**The task:** With both ends included, repeat exactly the lines of the entries below from the one containing "You are a GUI" down to the one containing "Viewport: 1333px width, 621px height.", and no others.

**Given data:**
--- START ---

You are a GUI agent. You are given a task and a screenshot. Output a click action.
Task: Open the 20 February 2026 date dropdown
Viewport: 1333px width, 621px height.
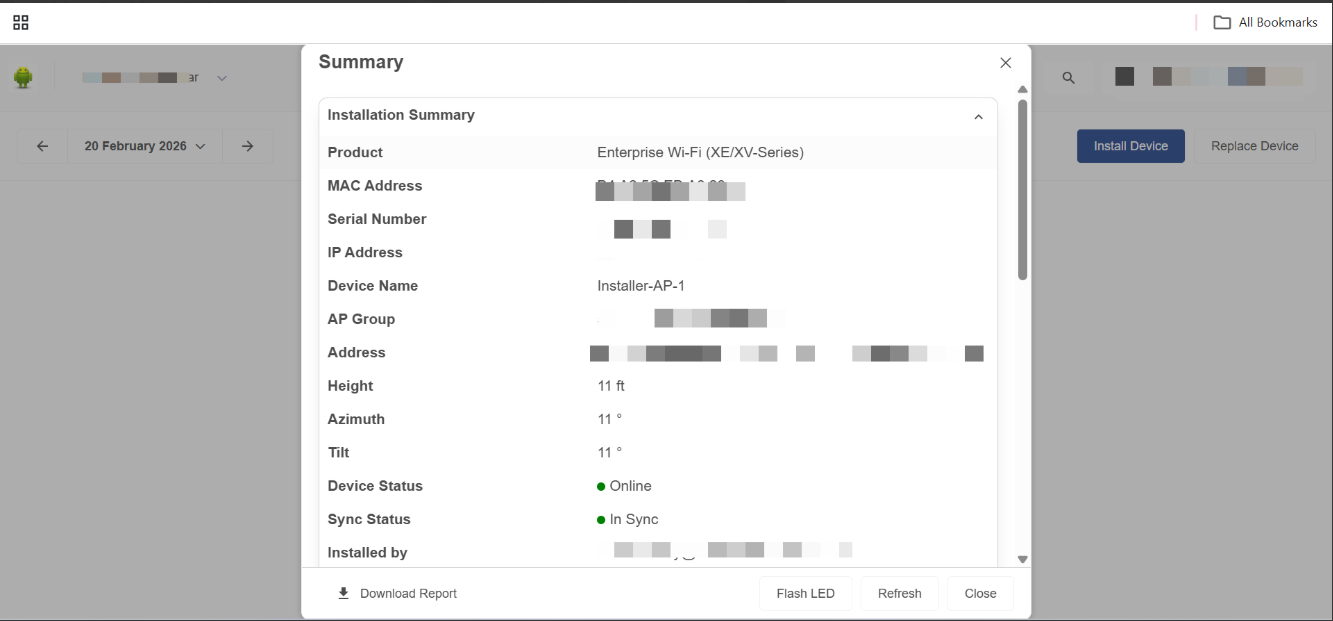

--- END ---
--- START ---

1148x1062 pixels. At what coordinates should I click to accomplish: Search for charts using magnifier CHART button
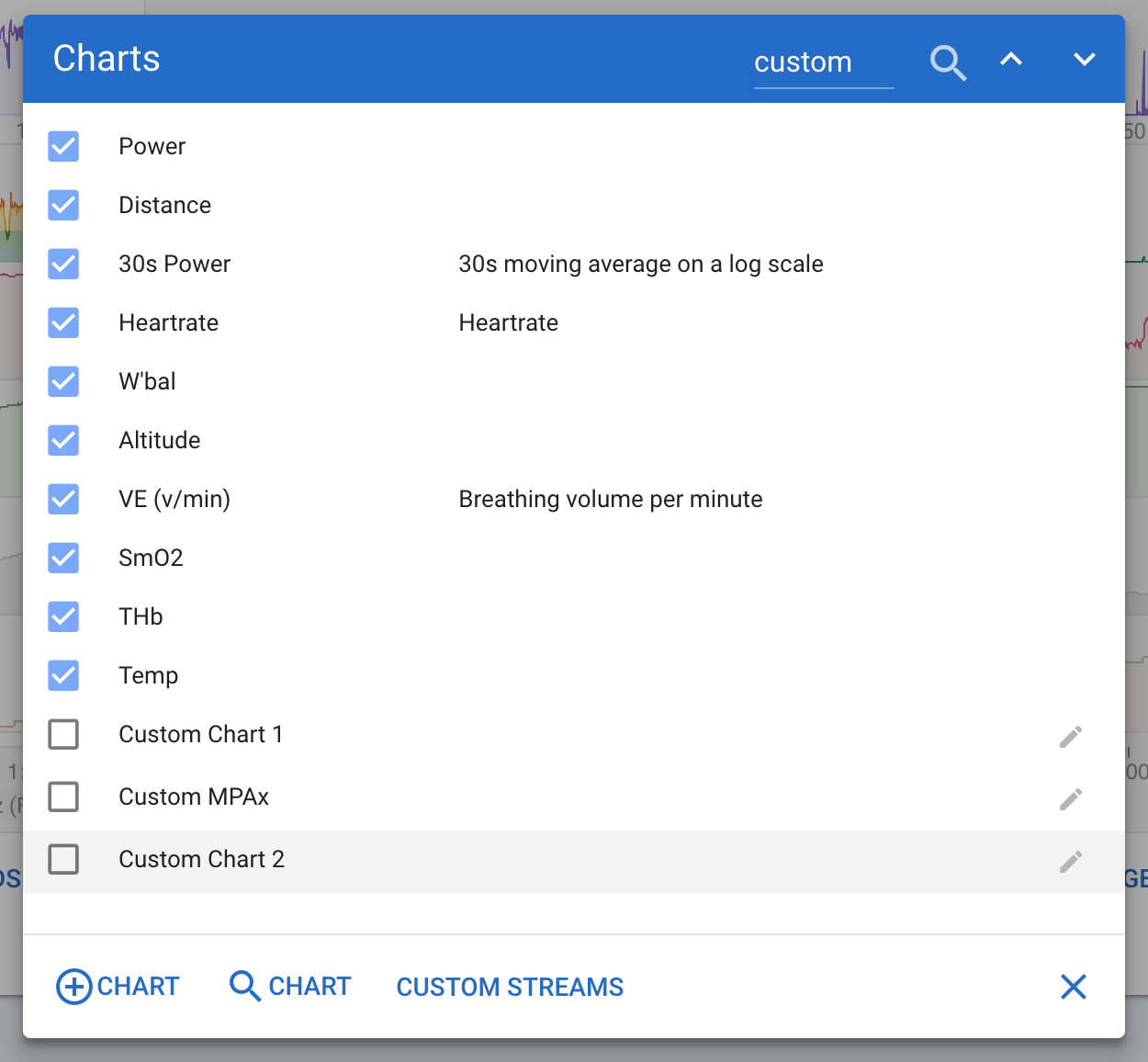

--- END ---
--- START ---

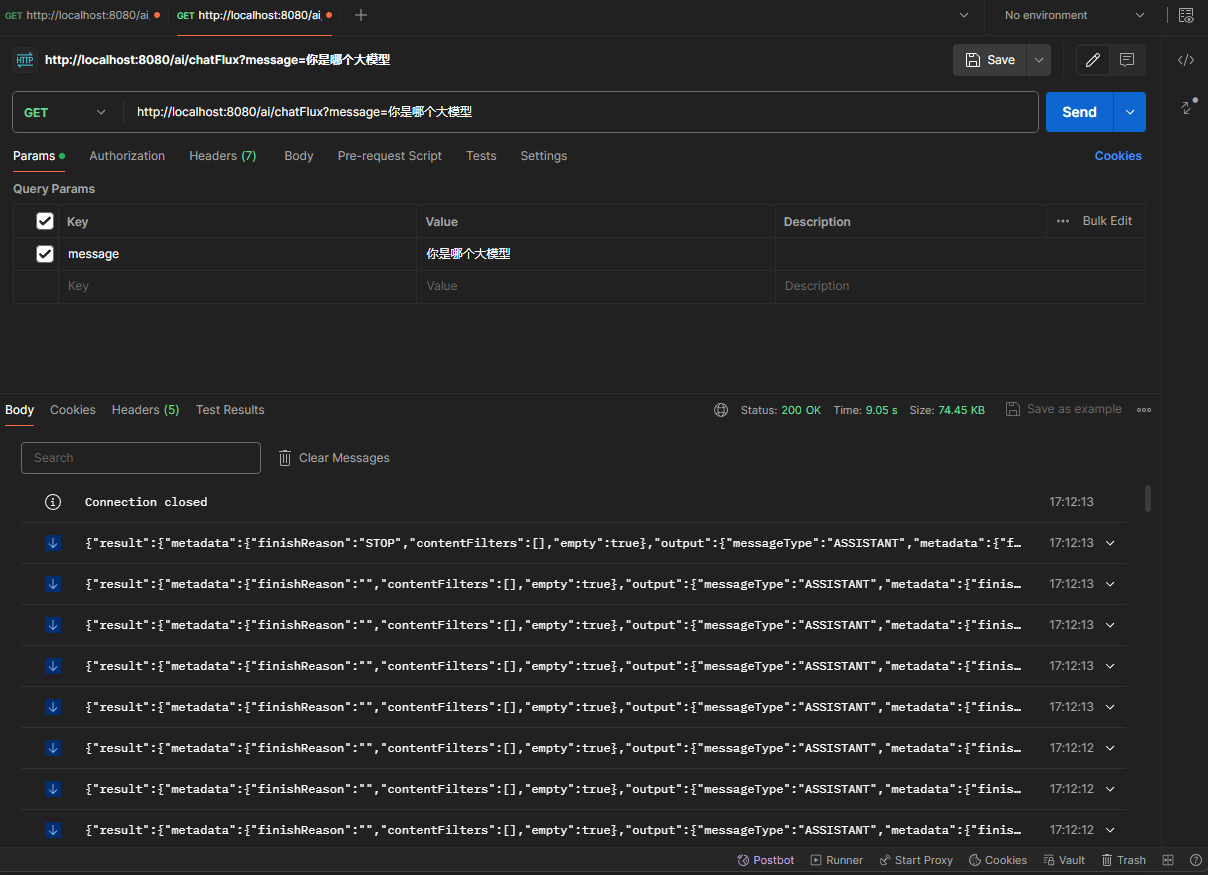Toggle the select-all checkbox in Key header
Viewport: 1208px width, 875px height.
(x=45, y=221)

--- END ---

**Result for this task:**
You are a GUI agent. You are given a task and a screenshot. Output a click action.
Task: Open the 20 February 2026 date dropdown
Viewport: 1333px width, 621px height.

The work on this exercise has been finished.